You probably know that dental sealants are an essential part of children’s dentistry and are routinely applied to school-age children’s teeth to prevent the development of cavities. You might be surprised to learn that teens and adults can also reap major oral health benefits from having dental sealants placed, especially if you’re at a higher risk for tooth decay. Learn more about this simple, straightforward, and non-invasive preventive dentistry technique and discover whether you might be a good candidate for dental sealants.

What are Dental Sealants?

As the name implies, dental sealants are a protective coating applied to the surface of a tooth. Usually, sealants are applied to the top (biting) surfaces of the molars, since the pits and grooves in these areas are highly susceptible to tooth decay. The thin plastic coating is applied directly to a cleaned, dried tooth and allowed to dry.
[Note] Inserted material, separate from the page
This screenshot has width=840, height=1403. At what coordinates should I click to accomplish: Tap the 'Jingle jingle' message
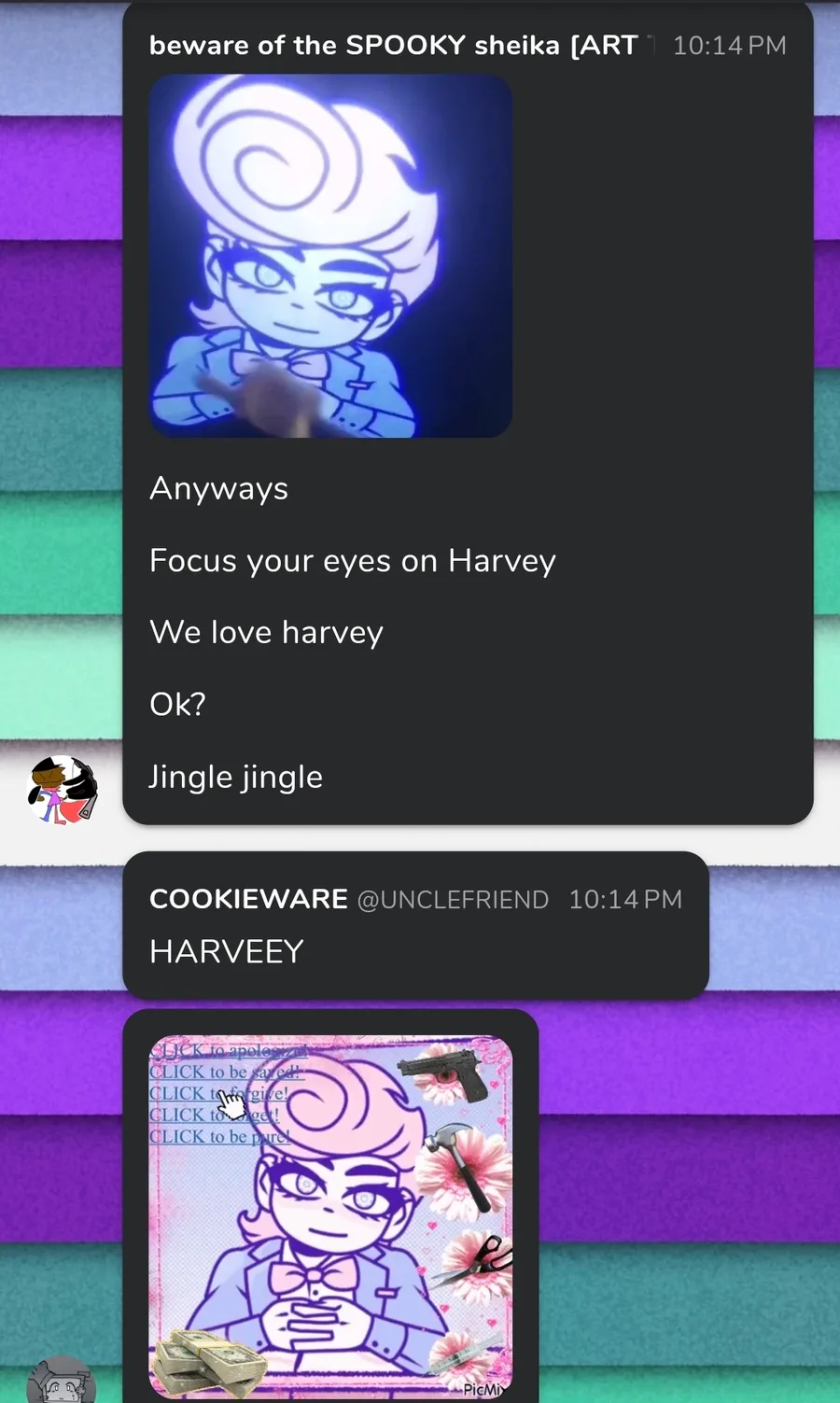click(x=236, y=777)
Why are Dental Sealants a Good Idea?

Dentists recommend placing sealants on children’s teeth because they are at an especially high risk for tooth decay. However, adults in the following situations may also be at a higher risk for tooth decay, and therefore make good candidates for dental sealants:

If you have a diet high in sugar . . .

If you regularly drink sweet tea, soft drinks, or other sweetened beverages, or if your diet is high in refined carbohydrates and sugars you are at a higher risk for tooth decay. While changing your diet would be the best course, dental sealants can help protect your teeth in the meantime.

If you’re undergoing orthodontic treatment . . .

Bracket-and-wire braces make cleaning your teeth especially difficult, so some dentists recommend placing sealants as an extra preventive measure prior to placing braces.

If you have dry mouth . . .

In a normal mouth, saliva helps to wash away particles of sugar and food and maintain a healthy Ph. Chronic dry mouth is often a side effect of certain medications (like blood pressure medication) and certain conditions (like Sjogren’s disease). Xerostomia, the clinical name for dry mouth, dramatically increases the risk for tooth decay. As a result, dentists sometimes recommend sealants for patients with chronic dry mouth.